== DOCUMENT PASSAGE ==
In an essay in the New York Times, cardiologist Saundeep Jauhar, M.D. describes the challenges inherent in linking physician compensation to performance. The problem, Dr. Jauhar writes, is that pay-for-performance programs (“P4P”) create incentives for particular therapies that result in their overuse: pay physicians for prescribing antibiotics, and patients will receive them even if they have no evidence of infection. In addition, P4P encourages “cherry-picking” and discourages physicians from treating the sickest patients for fear of negative statistics.
The same danger lies in many of the physician outcome reporting programs that are gaining in popularity: in the field of cardiothoracic surgery, for example, the California Coronary Artery Bypass Graft (CABG) Outcomes Reporting Program, CCORP, has given rise to a fear on the part of many surgeons of the implications of negative reporting on outcomes if they perform CABG on sick patients.

== DATASET CONTENT ==
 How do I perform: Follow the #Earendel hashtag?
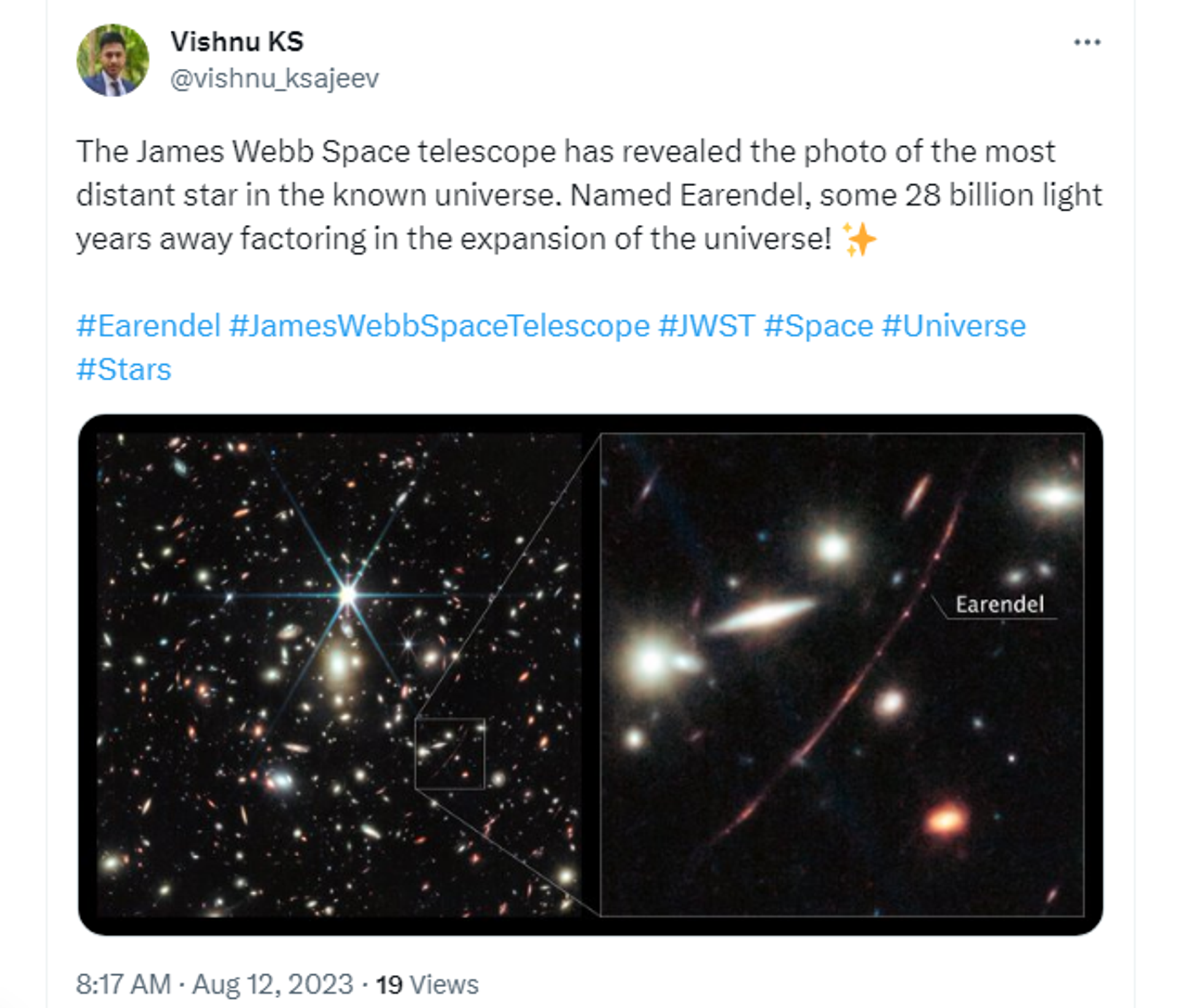[x=148, y=326]
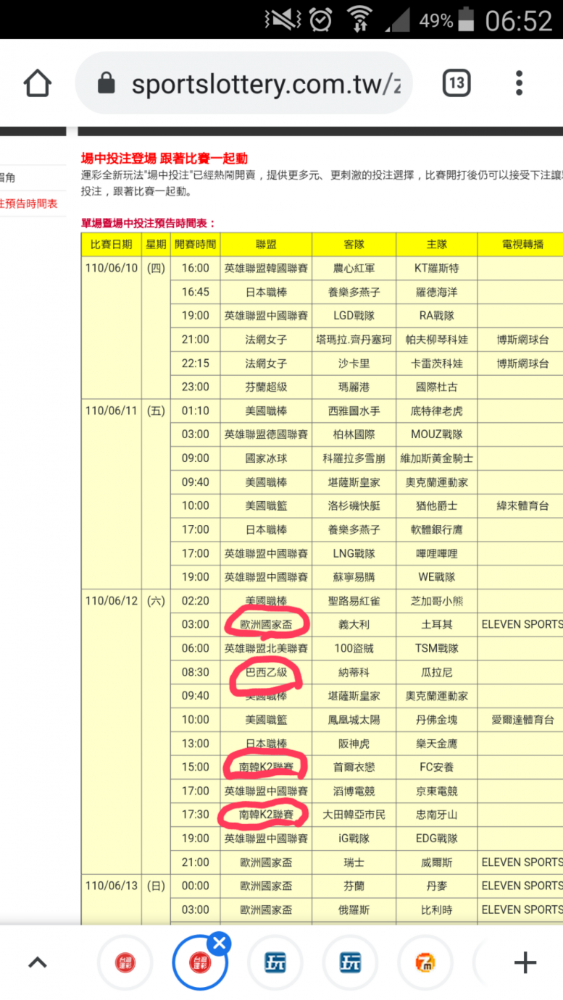The height and width of the screenshot is (1000, 563).
Task: Open the red 預告時間表 sidebar link
Action: [29, 204]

== TASK TO COMPLETE ==
Rewrite the stretch of the pay-for-performance passage from "In an essay" through "of negative statistics.", changing "antibiotics" to "antiviral drugs".

== EXERCISE RESULT ==
In an essay in the New York Times, cardiologist Saundeep Jauhar, M.D. describes the challenges inherent in linking physician compensation to performance. The problem, Dr. Jauhar writes, is that pay-for-performance programs (“P4P”) create incentives for particular therapies that result in their overuse: pay physicians for prescribing antiviral drugs, and patients will receive them even if they have no evidence of infection. In addition, P4P encourages “cherry-picking” and discourages physicians from treating the sickest patients for fear of negative statistics.